I hadn't thought about why they time it. I suppose for production purposes. Not something I'd value in a knife I was going to purchase. I'd rather the maker take their time.
Graybeard


----------



## robert flynt (Aug 13, 2015)

Foot Patrol said:


> I am a weekly viewer. It is entertaining and I have learned a few things but rushing to complete a knife can be hazardous as it was last night when one of the contestants burnt his hand during the quench.

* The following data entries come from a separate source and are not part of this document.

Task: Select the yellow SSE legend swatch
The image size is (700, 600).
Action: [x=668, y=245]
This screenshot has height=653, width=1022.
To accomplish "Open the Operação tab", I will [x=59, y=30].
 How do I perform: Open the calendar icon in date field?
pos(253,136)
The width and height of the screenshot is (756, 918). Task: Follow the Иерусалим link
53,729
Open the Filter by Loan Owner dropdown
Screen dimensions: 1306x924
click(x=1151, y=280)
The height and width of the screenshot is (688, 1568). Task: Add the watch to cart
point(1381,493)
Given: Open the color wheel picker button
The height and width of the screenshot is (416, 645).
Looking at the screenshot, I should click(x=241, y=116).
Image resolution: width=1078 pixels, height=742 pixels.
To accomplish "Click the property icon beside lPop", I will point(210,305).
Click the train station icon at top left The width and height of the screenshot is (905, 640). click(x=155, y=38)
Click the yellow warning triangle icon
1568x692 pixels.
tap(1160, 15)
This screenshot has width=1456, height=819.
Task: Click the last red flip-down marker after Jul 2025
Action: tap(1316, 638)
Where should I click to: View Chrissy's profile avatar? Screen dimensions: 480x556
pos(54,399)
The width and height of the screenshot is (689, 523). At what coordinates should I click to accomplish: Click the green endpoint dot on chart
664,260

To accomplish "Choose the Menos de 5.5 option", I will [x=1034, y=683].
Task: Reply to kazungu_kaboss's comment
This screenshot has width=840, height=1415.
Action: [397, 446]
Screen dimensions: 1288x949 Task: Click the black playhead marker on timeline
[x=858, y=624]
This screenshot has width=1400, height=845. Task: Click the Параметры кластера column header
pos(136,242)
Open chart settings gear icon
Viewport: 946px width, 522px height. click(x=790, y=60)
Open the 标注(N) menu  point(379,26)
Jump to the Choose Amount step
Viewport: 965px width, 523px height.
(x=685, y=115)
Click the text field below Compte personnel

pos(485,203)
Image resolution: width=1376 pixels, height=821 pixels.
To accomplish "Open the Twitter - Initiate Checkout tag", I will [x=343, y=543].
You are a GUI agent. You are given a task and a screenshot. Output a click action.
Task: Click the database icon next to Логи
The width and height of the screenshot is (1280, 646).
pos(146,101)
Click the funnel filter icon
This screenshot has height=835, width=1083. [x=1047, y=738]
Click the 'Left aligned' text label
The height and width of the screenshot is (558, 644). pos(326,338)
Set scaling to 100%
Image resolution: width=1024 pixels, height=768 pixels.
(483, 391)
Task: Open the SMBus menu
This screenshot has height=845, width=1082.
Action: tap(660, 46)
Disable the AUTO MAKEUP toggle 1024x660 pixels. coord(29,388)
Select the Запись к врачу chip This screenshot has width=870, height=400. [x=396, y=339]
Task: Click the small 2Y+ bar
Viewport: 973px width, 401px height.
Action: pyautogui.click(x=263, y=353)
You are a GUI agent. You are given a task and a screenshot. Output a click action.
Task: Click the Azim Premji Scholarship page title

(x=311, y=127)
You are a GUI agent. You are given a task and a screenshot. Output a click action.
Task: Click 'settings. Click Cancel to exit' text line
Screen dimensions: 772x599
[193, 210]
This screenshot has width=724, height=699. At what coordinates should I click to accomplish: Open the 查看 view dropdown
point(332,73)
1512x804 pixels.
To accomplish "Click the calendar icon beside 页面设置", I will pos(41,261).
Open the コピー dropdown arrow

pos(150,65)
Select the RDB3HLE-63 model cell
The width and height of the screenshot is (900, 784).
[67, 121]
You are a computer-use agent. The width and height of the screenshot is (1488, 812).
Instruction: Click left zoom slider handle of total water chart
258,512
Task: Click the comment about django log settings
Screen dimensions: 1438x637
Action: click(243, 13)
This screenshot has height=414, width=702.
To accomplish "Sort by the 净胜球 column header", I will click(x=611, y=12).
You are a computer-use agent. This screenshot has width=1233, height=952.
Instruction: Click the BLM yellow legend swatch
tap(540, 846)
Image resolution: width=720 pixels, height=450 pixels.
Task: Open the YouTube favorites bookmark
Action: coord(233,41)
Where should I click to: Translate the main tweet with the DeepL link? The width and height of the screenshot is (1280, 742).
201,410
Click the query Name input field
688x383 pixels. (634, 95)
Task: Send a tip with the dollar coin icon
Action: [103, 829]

I think the highly flamable oil they provide is for show and should not be used. There are other natural oils such as peanut oil that is less flamable, vegetable oil is more combustable than peanut oil. I prefer man made oil such as Maxium and Parks 50 which are made for heat treating and have inhibitor in them to help prevent flare ups. I have used diesel fuel and transmission fluid which flames up like what ever they are using. Using a smaller diameter guench vessel will help a whole lot. Heck, I use 4" PVC for a quench vessel with no problems. It is a dam shame they would do some thing like this for show and no other season.


----------



## Foot Patrol (Aug 13, 2015)

@robert flynt I agree that they should not be using this quench oil. I have used both Peanut and Canola oil for my quenching and have never seen a flare up like they have on the show. I did not know they could use diesel fuel or transmission fluid. I use a sawed off Keg to quench in but have used a 4 inch tube with peanut oil without problems. 

My only point above was that I would not rush with making a knife as the tools we use can result in serious injury and I want to be as safe as possible. The show knew or gave the impression they knew to the audience that the maker was going to burn himself, yet did nothing to warn him. I did not like this aspect.


----------